I overclocked it, been stable for over a year now, from 3Ghz to 4Ghz.

Thing is that I browse the net a lot from this pc too, so I thought it was a pity to let the cpu hum at 4Ghz all the time. So I enabled Speedstep which reduces the multiplier to x6 when the cpu isn't under load. The effect is that while under load my CPU runs @ 445 BUS x 9 = 4Ghz, and while not under load it runs at 445 BUS x 6 = 2.67 Ghz.

My question is this:

*Does this setting affect my performance in-game?* *Or can I rest assured that my cpu is always running at 4Ghz while gaming?*

Thanks.


----------



## EarthDog (Nov 17, 2011)

You can rest assured that your CPU is always running at 4Ghz while *there is a load on it* gaming.


----------



## cadaveca (Nov 17, 2011)

only affects HDD performance on P67/Z68, will offer slower HDD performance when disabled in some situations. Otherwise, no worries.


----------



## qubit (Nov 17, 2011)

EarthDog is of course right. However, while running on the desktop, the CPU does slow down. and I believe that even doing things such as moving windows around, scrolling web pages etc probably doesn't speed it up. If someone can confirm this or unconfirm this, I'd be grateful.

I've got the E8500 CPU at 4.11GHz and I "want to get my money's worth" and have this sucker delivering 4 gigs the whole time and have that show in Windows Computer properties , so I have turned off all the power saving features in the BIOS. Result: the computer feels the same, CPU runs just a little hotter and I feel happier. 

It's possible that in certain scenarios in games should there be a glitch, then the power saving might kick in momentarily and cause hitches in the animation. I can't remember having seen this myself, though.


----------



## Frick (Nov 17, 2011)

qubit said:


> EarthDog is of course right. However, while running on the desktop, the CPU does slow down. and I believe that even doing things such as moving windows around, scrolling web pages etc probably doesn't speed it up. If someone can confirm this or unconfirm this, I'd be grateful.

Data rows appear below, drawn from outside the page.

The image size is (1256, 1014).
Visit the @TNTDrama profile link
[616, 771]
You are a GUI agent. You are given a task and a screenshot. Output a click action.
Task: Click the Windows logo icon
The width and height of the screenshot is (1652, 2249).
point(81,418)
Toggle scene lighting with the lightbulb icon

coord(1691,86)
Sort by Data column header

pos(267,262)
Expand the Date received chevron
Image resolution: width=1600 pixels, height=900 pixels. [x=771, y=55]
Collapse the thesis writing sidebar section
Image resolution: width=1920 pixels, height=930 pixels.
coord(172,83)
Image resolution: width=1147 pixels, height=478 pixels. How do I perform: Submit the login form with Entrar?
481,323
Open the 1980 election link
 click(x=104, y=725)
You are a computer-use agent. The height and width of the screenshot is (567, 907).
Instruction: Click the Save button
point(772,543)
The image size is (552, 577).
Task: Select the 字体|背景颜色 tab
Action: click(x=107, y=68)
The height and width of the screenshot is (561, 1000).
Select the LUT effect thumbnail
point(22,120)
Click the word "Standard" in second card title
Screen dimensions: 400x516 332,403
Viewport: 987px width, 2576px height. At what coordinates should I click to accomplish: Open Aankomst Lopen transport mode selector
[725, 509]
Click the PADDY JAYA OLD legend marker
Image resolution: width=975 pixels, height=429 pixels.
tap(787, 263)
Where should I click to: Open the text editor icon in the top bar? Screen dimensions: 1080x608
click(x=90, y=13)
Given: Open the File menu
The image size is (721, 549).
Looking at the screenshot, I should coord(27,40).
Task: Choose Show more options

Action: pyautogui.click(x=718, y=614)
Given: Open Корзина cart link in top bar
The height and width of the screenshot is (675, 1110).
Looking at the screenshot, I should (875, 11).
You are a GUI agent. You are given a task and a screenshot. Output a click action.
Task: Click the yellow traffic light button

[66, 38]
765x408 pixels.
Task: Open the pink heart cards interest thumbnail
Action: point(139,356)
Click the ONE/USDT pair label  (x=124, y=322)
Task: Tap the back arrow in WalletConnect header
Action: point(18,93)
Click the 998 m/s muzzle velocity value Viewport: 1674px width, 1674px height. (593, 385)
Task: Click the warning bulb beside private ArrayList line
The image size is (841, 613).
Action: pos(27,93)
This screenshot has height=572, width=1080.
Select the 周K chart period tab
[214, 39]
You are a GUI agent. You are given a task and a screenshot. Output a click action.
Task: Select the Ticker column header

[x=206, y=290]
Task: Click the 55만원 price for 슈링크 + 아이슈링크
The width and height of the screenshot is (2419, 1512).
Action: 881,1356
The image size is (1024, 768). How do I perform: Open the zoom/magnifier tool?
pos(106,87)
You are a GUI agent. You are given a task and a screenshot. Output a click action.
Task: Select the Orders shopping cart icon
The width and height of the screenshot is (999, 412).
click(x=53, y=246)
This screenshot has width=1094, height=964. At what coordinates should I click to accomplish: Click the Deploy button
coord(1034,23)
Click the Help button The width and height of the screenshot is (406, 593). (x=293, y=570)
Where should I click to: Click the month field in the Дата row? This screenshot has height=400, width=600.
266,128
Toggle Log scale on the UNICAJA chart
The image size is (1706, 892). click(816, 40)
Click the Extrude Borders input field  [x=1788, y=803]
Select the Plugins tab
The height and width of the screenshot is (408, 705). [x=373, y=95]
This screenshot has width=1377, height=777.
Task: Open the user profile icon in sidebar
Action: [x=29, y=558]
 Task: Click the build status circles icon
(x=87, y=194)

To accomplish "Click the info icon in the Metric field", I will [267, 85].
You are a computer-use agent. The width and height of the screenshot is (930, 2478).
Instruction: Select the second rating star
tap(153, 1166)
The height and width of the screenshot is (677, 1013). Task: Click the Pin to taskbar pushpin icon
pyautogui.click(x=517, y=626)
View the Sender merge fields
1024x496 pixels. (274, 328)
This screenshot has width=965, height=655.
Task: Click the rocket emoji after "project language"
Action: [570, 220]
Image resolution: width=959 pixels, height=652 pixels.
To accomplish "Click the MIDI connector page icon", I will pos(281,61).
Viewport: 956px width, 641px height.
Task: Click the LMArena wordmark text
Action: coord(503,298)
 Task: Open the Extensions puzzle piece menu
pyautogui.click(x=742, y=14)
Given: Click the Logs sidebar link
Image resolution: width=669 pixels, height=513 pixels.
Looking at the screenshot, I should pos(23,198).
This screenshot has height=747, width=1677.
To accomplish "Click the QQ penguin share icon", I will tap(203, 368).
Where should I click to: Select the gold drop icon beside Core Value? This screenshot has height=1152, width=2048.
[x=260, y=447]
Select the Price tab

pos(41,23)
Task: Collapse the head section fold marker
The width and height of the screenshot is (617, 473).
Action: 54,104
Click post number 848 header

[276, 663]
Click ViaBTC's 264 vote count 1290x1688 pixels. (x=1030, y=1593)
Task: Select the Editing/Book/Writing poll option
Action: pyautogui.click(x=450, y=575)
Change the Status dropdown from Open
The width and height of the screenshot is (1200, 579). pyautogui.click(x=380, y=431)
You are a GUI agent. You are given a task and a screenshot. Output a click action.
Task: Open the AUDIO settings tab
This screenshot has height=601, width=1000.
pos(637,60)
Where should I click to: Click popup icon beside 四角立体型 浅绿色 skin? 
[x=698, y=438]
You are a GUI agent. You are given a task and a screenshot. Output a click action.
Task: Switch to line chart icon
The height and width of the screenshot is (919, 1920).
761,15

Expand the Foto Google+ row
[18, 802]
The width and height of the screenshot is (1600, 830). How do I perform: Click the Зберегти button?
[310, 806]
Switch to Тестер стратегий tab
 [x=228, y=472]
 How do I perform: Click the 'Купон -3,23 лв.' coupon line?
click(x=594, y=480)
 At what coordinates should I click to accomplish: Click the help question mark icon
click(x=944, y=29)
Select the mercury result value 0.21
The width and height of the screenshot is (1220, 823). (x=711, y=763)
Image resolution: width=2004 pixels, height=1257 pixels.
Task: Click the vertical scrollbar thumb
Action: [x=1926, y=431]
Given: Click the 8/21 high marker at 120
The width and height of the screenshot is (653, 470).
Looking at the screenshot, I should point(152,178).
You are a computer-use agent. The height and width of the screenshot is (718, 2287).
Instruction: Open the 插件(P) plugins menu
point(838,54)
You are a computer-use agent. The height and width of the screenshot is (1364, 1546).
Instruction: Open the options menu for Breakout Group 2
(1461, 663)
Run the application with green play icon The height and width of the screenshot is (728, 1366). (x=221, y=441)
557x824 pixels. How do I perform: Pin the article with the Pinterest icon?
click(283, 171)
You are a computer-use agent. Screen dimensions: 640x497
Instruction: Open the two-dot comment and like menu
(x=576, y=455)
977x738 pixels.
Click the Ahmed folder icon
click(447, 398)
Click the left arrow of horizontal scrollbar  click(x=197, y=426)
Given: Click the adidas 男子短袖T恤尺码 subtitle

Why would it speed up when doing that?


----------



## qubit (Nov 17, 2011)

Frick said:


> Why would it speed up when doing that?



Because it's processing something significant. However, I don't know the criteria for the various power saving states to kick in, so I'm not sure.


----------



## Tatty_One (Nov 17, 2011)

Browsing is not really significant in CPU terms, more like a yawn rather than a fully fledged cough


----------



## NdMk2o1o (Nov 17, 2011)

Frick said:


> Why would it speed up when doing that?





qubit said:


> Because it's processing something significant. However, I don't know the criteria for the various power saving states to kick in, so I'm not sure.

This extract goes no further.